AAP predict 40- 50 seats in Delhi


 Aam Aadmi Party (AAP) Arvind Kejriwal during a public meeting at Nanakpura in New Delhi, on Jan 21, 2015.
Aam Aadmi Party (AAP) Arvind Kejriwal during a public meeting at Nanakpura in New Delhi, on Jan 21, 2015.

The Aam Aadmi Party (AAP) is set to win about 40 seats and could even cross the 50-mark in the Delhi assembly election, party leader Yogendra Yadav said.

Yadav, however, told CNN-IBN in an interview that the AAP was not over confident but was sure that the pro-AAP sentiments in the capital couldn’t be reversed ahead of Saturday’s ballot for the 70-member house.

“I will not be surprised if AAP wins 50 seats,” he said. “At the moment (we are) clearly winning about 40 seats. If this trend continues, I won’t be surprised if we touch or even cross 50.”

He said the AAP would have found the election very tough had it been held in July 2014 — just after the Lok Sabha polls in which the AAP was routed across the country except in Punjab where it won four seats.

The AAP and the Bharatiya Janata Party (BJP) have emerged the principal contestants in the Delhi election, relegating the Congress, which governed Delhi for 15 years until 2013, to the third spot.

According to Yadav, BJP’s decision to induct Kiran Bedi, India’s first woman police officer, into its ranks and make her the chief ministerial candidate to take on AAP leader Arvind Kejriwal had backfired.

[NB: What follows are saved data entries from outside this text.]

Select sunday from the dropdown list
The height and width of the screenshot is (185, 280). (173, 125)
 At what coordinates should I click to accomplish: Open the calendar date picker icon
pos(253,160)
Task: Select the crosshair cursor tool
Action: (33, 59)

“Kiran Bedi has actually further deepened the downslide for the BJP,” he said, adding it was too late in the day to reverse this trend.

Yadav admitted that the AAP was in a bad shape just after Kejriwal resigned in February 2014 as Delhi’s chief minister after 49 days in power and also post the Lok Sabha election.

He said that in the last four to six weeks, those who were upset with the AAP had substantially changed their minds and were willing to give Kejriwal and the AAP another chance.

Yadav, however, admitted that he was worried vis-a-vis the BJP’s “polling booth tricks” on election day. “They know much more about it (than us).”

Yadav said the rise of the AAP after the Kejriwal resignation and the Lok Sabha rout was “a story of one of the most remarkable comebacks” for any political party in India.

He denied that the AAP had promised the moon to voters to get votes. “There is a difference between promising something to everyone and promising the moon.”

Yadav said the Congress, which finished behind the AAP in all seven Lok Sabha seats in Delhi, was in a state of free fall and won’t be able to win even the eight assembly seats it won in 2013.